Study material below:

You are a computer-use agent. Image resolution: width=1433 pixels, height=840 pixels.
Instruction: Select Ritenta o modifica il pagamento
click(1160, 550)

End of Study material.
Study material below:

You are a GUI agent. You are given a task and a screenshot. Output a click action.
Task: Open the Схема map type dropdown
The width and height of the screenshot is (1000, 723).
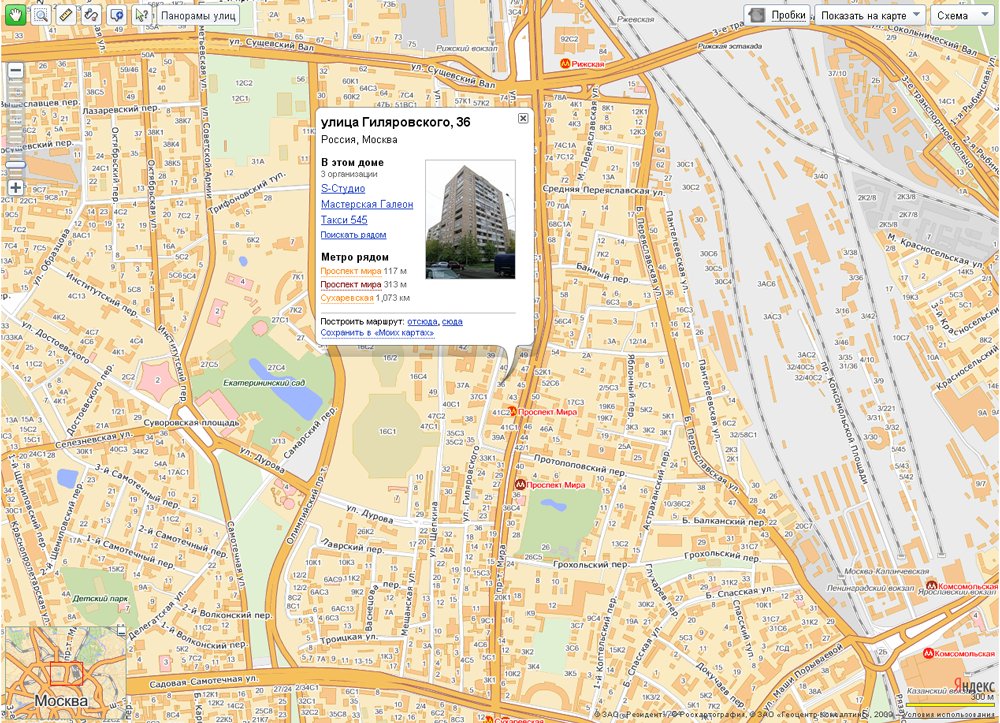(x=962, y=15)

End of Study material.

Work request:
Could you state how many lines of the records contain "agent"? Give the number and nothing else.

Task response:
2